Only Jermaine Blackwood, who made a defiant first-innings 79 not out and persevering paceman Kemar Roach, who bowled better than figures of two for 86 in 28 overs suggested, could take much from a match that left the men from the Caribbean still without a Test win in England since 2000.
Now the West Indies only have a short turnaround before the second of a three-match series gets under way at Headingley — Root’s Yorkshire home ground — on Friday.
West Indies’ problems in Test cricket away from home are nothing new.
Since 1997, excluding matches against the often struggling Bangladesh and Zimbabwe, they have won just three out of 87 Tests beyond the Caribbean, losing 67 and drawing 17.
It is a sad statistic for a side that were Test cricket’s dominant force during the 1970s and 1980s.
The current squad arrived in England without the experienced Chris Gayle, Dwayne Bravo, Darren Bravo and Darren Sammy — the legacy of both a bitter dispute with West Indies cricket chiefs and the competing attractions of the lucrative Caribbean Premier League Twenty20 tournament that is taking place at the same time as this Test series.
West Indies are the reigning World Twenty20 champions and there are fears that Test cricket may never regain the pride of place it once enjoyed in the region.
Johnny Grave, the English chief executive of what is now Cricket West Indies, accepted an “awful” amount of work was required to restore the team’s Test fortunes.
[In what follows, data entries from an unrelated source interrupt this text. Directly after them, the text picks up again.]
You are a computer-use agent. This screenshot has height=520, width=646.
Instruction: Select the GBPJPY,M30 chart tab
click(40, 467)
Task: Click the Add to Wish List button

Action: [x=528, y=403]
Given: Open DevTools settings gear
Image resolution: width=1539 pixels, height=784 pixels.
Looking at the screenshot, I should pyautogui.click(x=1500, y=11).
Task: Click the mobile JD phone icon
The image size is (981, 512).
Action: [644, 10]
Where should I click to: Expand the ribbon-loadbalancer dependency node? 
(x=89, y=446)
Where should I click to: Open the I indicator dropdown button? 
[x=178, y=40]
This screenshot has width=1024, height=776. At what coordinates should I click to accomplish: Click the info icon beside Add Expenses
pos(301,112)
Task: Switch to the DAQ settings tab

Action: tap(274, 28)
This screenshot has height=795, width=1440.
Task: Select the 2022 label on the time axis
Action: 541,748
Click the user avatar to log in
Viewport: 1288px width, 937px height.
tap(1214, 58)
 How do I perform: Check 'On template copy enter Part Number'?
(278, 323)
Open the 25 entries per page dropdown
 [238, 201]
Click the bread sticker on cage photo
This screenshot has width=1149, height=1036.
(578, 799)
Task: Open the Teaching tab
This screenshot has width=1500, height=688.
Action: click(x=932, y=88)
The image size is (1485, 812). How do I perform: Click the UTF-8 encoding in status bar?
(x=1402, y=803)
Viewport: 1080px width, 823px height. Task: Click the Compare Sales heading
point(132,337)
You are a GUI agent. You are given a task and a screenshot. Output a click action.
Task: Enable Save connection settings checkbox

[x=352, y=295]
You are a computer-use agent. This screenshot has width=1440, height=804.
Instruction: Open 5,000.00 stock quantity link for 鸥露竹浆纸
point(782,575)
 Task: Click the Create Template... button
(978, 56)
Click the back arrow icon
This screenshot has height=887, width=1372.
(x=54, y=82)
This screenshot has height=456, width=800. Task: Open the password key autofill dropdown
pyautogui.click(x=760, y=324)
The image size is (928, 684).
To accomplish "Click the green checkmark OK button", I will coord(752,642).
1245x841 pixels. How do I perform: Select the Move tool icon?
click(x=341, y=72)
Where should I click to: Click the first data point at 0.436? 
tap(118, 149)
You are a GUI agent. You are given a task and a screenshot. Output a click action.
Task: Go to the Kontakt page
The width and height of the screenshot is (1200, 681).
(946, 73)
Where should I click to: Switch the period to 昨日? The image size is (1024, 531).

“I think we are certainly best at the Twenty20 format,” Grave told Sky Sports during Saturday’s tea interval.
“Our system of producing cricketers allows us to compete at that level rather than the longer formats of the game, where the inadequacies of our system is really highlighted,” added Grave, who made his name in cricket administration with London-based county Surrey and England’s Professional Cricketers Association.
“Jimmy Adams (a former West Indies captain), our new director of cricket and I have got an awful lot to do to put in place a really professional system underneath the men’s international side to produce better cricketers.”